So, the internet succeeded in rebooting what was one of the worst, if not most highly anticipated, comic book movie letdowns of the young millenium (and there have been more than a few letdowns in this category). In an unprecedented move, a wave of backlash against the studio that brought us the original (WB) actually worked, and the fans were rewarded with the movie we were hoping for all along.
Unfortunately, WB doesn't want to admit that their original vision was complete nonsense; it appealed to no one instead of appealing to everyone.
THIS, the Snyder Cut, is how we wanted it, and now they know, after pouring tens of millions of dollars into the highly demanded reshoot, only to try (weakly) to sabotage its release with internal condemnation from the studio.

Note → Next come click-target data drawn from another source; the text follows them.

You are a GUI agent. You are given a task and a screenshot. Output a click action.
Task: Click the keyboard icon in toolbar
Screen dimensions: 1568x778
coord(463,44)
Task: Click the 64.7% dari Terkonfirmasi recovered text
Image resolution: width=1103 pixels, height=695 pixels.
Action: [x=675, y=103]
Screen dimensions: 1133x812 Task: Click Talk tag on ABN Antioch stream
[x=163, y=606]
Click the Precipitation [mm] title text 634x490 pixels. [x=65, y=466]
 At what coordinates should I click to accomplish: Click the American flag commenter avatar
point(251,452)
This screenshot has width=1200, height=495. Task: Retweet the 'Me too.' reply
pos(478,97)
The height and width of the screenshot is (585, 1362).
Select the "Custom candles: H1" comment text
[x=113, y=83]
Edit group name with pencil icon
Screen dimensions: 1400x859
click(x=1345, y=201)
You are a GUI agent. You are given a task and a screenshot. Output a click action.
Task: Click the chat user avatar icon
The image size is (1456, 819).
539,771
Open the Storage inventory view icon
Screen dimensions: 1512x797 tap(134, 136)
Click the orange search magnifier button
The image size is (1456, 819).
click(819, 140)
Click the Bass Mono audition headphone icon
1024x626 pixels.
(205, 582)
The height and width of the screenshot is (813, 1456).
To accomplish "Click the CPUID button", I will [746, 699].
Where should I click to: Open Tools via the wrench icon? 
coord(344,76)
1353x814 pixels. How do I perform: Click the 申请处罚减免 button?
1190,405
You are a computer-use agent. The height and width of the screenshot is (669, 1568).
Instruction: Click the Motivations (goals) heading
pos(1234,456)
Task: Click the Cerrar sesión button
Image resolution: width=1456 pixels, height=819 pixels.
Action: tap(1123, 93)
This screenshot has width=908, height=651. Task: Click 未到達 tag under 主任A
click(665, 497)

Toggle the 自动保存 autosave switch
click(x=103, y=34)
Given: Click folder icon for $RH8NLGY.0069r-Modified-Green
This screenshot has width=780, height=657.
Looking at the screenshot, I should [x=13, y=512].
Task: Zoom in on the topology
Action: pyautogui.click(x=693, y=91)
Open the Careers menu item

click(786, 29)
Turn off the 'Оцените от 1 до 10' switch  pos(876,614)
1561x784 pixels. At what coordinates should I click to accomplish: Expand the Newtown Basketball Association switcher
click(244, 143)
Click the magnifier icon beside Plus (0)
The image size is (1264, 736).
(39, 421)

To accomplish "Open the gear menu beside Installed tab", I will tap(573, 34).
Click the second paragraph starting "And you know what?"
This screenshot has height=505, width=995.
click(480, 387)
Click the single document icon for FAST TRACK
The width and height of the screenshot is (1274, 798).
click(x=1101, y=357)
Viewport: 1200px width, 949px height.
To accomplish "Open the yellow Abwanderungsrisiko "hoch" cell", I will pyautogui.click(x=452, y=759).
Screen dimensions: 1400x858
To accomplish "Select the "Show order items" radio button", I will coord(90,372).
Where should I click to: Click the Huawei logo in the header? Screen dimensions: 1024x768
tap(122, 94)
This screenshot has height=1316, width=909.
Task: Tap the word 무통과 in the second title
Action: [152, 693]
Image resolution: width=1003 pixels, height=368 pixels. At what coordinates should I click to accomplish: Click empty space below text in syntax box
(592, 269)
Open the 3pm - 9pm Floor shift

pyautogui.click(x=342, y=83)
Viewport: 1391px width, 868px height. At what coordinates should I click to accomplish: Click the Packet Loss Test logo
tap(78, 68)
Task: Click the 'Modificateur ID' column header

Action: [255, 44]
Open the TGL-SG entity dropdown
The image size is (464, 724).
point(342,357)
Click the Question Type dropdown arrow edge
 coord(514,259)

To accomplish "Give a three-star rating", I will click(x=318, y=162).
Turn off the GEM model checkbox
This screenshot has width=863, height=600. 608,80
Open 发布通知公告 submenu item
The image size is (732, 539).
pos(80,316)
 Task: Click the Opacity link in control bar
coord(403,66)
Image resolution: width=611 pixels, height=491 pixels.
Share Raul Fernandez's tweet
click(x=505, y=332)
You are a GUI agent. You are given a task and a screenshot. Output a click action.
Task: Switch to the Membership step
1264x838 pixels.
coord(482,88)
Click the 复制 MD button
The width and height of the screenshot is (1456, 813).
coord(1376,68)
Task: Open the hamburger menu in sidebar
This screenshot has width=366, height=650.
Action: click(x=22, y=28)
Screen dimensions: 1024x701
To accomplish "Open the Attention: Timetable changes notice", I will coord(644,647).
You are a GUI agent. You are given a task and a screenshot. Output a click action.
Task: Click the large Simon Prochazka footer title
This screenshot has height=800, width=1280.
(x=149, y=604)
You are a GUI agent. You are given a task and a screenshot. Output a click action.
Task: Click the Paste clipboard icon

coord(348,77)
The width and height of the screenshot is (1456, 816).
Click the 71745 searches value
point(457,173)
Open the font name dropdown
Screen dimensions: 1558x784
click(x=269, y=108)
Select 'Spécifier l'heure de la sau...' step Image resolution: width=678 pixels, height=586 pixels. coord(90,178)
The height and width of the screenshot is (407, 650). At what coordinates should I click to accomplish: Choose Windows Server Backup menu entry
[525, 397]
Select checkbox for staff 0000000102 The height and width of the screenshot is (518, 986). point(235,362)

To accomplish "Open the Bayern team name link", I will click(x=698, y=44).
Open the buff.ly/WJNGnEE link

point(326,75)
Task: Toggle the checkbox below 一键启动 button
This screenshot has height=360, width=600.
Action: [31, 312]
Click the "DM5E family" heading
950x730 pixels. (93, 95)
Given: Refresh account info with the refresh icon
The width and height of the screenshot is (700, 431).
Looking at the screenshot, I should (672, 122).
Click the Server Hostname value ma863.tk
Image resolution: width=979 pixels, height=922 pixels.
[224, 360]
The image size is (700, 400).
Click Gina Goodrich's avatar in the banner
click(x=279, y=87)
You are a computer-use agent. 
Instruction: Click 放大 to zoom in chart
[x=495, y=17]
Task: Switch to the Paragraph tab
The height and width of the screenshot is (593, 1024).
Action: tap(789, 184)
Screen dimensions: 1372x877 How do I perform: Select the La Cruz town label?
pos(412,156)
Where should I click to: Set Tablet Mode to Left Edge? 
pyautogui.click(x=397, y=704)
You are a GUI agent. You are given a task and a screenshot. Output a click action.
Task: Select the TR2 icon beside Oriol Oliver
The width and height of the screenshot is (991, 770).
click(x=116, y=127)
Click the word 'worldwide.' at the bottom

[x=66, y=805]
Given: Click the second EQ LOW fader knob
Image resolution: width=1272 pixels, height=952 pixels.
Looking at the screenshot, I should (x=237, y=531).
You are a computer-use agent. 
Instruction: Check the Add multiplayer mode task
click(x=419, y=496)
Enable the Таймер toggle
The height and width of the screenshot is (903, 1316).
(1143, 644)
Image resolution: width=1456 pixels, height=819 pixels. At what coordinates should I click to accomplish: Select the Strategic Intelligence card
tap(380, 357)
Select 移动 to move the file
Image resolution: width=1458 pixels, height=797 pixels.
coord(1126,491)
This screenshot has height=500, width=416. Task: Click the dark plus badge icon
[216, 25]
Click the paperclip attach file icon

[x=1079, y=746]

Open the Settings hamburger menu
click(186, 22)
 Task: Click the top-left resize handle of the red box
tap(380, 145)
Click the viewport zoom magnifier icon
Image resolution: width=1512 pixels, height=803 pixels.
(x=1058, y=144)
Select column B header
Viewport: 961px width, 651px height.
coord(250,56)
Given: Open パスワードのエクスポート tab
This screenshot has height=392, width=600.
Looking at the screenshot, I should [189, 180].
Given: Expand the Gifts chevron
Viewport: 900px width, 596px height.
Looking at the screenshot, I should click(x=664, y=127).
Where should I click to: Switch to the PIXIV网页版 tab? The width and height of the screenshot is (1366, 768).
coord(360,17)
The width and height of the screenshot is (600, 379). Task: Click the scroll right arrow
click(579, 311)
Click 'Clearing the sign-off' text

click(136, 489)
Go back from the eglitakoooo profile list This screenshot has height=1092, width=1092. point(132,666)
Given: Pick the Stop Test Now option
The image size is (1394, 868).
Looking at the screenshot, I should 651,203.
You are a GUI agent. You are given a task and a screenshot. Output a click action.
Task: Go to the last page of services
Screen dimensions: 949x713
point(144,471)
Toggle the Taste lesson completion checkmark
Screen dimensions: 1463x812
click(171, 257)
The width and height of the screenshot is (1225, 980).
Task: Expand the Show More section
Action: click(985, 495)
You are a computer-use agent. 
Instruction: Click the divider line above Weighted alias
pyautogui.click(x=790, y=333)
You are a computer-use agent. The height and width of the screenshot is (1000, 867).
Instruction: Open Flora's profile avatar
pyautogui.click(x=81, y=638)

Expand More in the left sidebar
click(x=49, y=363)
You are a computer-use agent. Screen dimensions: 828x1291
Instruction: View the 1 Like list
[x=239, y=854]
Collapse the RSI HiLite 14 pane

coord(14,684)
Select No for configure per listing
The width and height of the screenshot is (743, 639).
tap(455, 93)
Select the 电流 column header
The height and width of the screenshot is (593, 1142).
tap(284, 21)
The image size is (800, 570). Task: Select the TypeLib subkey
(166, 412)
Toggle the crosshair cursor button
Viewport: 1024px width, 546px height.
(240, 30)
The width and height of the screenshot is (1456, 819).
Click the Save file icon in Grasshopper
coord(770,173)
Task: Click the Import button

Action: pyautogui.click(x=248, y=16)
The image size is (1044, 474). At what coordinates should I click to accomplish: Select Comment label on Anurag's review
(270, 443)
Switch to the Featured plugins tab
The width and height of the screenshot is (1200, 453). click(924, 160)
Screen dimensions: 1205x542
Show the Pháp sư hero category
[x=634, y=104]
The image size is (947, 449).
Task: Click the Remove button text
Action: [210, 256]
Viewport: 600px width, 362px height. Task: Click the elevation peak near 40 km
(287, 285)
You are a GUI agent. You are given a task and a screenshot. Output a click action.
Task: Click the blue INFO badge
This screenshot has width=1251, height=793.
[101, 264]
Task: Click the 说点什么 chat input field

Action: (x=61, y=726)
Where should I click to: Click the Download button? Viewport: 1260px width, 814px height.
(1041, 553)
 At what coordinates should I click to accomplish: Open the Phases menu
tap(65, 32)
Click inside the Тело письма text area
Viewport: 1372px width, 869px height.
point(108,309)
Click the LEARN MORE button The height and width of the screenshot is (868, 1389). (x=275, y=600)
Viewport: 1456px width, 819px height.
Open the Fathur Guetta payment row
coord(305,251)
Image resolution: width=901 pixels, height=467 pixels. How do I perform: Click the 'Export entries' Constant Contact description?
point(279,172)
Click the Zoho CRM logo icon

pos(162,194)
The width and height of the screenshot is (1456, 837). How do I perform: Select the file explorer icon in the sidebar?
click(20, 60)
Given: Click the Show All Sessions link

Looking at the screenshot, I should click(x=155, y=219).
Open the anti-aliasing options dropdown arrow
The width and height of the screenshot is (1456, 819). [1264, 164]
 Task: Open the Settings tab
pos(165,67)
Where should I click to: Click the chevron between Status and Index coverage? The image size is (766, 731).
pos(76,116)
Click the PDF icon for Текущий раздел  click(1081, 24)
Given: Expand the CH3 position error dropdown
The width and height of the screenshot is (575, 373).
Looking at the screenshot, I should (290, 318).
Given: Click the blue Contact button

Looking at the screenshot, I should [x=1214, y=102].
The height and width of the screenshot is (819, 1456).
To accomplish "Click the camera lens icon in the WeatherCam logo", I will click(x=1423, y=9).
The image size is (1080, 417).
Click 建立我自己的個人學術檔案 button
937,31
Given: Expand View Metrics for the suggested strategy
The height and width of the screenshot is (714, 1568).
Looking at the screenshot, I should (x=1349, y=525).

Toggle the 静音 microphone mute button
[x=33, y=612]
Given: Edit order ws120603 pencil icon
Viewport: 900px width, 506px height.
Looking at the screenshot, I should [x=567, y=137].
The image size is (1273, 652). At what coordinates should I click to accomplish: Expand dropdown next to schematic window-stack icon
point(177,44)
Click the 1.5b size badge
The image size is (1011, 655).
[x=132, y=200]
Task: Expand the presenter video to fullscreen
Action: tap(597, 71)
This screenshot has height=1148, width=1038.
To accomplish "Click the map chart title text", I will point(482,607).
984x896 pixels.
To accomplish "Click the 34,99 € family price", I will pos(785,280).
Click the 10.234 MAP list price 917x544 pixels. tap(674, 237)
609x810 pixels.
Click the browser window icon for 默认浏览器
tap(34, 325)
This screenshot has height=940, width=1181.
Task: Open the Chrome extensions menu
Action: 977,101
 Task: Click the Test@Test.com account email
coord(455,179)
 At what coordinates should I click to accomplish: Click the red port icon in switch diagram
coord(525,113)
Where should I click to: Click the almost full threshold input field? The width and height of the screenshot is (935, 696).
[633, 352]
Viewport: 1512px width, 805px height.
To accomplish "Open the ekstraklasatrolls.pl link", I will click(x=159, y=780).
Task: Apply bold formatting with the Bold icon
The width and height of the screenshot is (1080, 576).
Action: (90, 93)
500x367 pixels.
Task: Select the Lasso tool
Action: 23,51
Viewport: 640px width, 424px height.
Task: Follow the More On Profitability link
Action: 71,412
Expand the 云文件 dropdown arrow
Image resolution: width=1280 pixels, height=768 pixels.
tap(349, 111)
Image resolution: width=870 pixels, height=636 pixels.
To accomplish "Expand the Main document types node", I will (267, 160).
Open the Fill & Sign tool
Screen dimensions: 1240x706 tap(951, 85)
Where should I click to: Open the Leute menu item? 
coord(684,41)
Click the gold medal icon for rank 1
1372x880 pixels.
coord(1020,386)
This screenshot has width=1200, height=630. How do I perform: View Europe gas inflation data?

Learn your lesson, WB, and all other studios who think looking at numbers on a chart is the correct way to channel a film's direction (looking at Disney's Star Wars trilogy, yuck). For highly anticipated films that revolve around hugely popular source material, it's advisable to craft a personal and memorable experience for those who already want to love the film, not turn it into some tongue-in-cheek affair meant to appeal to everyone at once. When you do that, you guarantee failure. If you do it correctly (Snyder cut), you will inevitably gain fans you never knew you could have had, while keeping the die hard fans at your side. Lesson learned?? Probably not... Hollywood egos are about as big as Darkseid's.
Thank you, Zack Snyder! I'm a fan for life.